Women understand seasons innately. The birth, life, death, re-birth cycle. This cycle takes place in our own bodies each month. It happens time and time again over our lifetimes. And it grounds us in change. As our bodies change, our lives change. We change. We embrace change and understand change in our bones. Life is always changing. Just like the seasons.

There’s no controlling life just as there is no controlling the seasons. Life unfolds — it is us who must adapt and change, react and respond. We must find the time to plant, the time to grow, the time to reap and the time to rest. It is when we don’t follow these ancient rhythms of life that things go awry.

These ancient rhythms speak softly and women must learn to listen to them. The more we connect with them the more we often realise that the rhythm we’ve been following for years, that rhythm of busyness, that fear of missing out or messing up, isn’t the rhythm we should listen to. We start listening to our bodies. We start remembering that we are creative and soulful beings. We remember that we have the power to change.

And that’s when the magic happens.

I’ve dipped back into one of my favourite books this week, Women Who Run with the Wolves, by Clarissa Estes Pinkola. She talks about the seasons of a woman’s life; each season is approximately seven years long and coincides with life events and changes in our wisdom.

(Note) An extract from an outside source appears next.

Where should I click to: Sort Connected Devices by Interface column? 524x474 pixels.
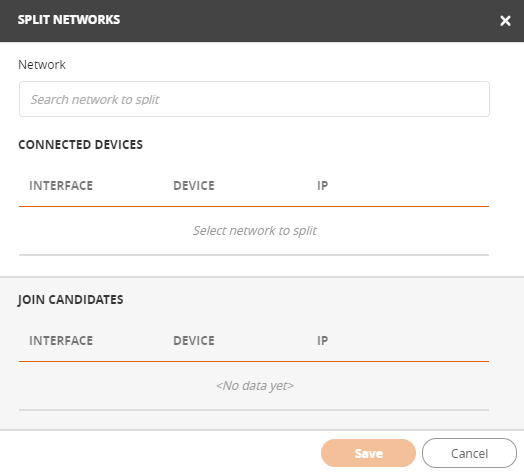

A male friend of mine told me recently that he was fortunate to learn years ago that women change approximately every seven years and he realised that if he, as a man, wanted to support and be there for his woman, then he needed to change and adapt as she changed and adapted. His relationship with his wife isn’t perfect, but it’s closer to perfect than most I see. Many relationships come crashing down because the partners grow apart rather than together. They don’t adapt and change to each other. They don’t understand (or maybe they’ve forgotten??) that life is a series of seasons.

I see this with many of my friends at the moment. As their children grow up and leave home, they are looking at each other and trying to decide if they have changed together enough over the years or if it is time to end their relationship as they’ve grown so far apart.

As one season in my life is winding down I’ve been reflecting on the changes I’ve had in the past few years and, naturally, I started to think about what the next season looks like for me. Where will I go? What will I do? Who will I meet? How will I continue to change? I know all will be revealed in time and I’m not expending energy worrying about it.

Right now, I am enjoying this moment — this time with my girls together, going to outdoor movies, making Christmas cookies, laughing and goofing off. I know this is a fleeting moment that will be gone all too soon.